Fix cpuset sched_relax_domain_level control file
Due to a merge conflict, the sched_relax_domain_level control file was
marked as being handled by cpuset_read/write_u64, but the code to handle it
was actually in cpuset_common_file_read/write.
Since the value being written/read is in fact a signed integer, it
should be treated as such; this patch adds cpuset_read/write_s64
functions, and uses them to handle the sched_relax_domain_level file.

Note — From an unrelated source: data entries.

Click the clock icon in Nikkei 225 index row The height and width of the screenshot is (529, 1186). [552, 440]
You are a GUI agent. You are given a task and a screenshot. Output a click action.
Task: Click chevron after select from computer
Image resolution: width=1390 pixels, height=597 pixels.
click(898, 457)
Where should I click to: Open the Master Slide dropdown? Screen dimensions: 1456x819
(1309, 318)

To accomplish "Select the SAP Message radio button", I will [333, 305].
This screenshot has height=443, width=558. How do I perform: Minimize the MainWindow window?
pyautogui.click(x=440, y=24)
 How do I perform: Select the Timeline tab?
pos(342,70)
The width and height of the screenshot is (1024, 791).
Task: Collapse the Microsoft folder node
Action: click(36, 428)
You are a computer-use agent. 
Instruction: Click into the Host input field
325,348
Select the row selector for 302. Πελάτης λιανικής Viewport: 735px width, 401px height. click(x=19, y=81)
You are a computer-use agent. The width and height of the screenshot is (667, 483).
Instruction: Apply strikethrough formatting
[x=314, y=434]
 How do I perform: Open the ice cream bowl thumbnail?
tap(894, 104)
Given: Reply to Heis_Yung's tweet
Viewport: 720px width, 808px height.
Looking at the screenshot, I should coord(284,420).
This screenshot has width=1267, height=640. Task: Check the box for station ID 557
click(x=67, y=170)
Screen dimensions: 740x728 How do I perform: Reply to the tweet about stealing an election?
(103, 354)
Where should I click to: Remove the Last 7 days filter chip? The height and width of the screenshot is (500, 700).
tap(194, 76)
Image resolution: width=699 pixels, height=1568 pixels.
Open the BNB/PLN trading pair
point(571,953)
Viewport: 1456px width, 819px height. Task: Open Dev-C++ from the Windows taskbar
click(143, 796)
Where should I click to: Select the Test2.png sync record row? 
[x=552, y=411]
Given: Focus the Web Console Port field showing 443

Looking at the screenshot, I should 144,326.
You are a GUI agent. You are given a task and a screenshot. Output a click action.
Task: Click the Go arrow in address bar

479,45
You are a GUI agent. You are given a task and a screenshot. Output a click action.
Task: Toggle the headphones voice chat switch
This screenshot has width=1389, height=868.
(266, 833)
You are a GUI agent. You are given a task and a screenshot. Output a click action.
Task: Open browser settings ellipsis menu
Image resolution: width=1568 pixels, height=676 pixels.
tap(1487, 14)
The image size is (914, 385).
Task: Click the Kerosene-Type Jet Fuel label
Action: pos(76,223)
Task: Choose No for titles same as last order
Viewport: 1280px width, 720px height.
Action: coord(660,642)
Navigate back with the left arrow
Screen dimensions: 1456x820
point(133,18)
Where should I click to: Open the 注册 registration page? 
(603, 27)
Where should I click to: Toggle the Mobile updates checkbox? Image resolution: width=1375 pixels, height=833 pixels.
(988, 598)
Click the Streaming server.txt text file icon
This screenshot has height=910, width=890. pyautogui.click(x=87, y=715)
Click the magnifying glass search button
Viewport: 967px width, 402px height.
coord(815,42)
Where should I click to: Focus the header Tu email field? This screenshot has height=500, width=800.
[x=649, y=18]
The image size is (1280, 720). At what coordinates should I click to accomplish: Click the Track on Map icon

With this patch, the sched_relax_domain_level can be read and written,
and the correct contents seen/updated.
Signed-off-by: Paul Menage <menage@google.com>
---
kernel/cpuset.c | 52 ++++++++++++++++++++++++++++++++++++++++------------
1 file changed, 40 insertions(+), 12 deletions(-)
Index: cpusetfix-2.6.26-rc1/kernel/cpuset.c
===================================================================
--- cpusetfix-2.6.26-rc1.orig/kernel/cpuset.c
+++ cpusetfix-2.6.26-rc1/kernel/cpuset.c
@@ -1031,11 +1031,9 @@ int current_cpuset_is_being_rebound(void
return task_cs(current) == cpuset_being_rebound;
}
-static int update_relax_domain_level(struct cpuset *cs, char *buf)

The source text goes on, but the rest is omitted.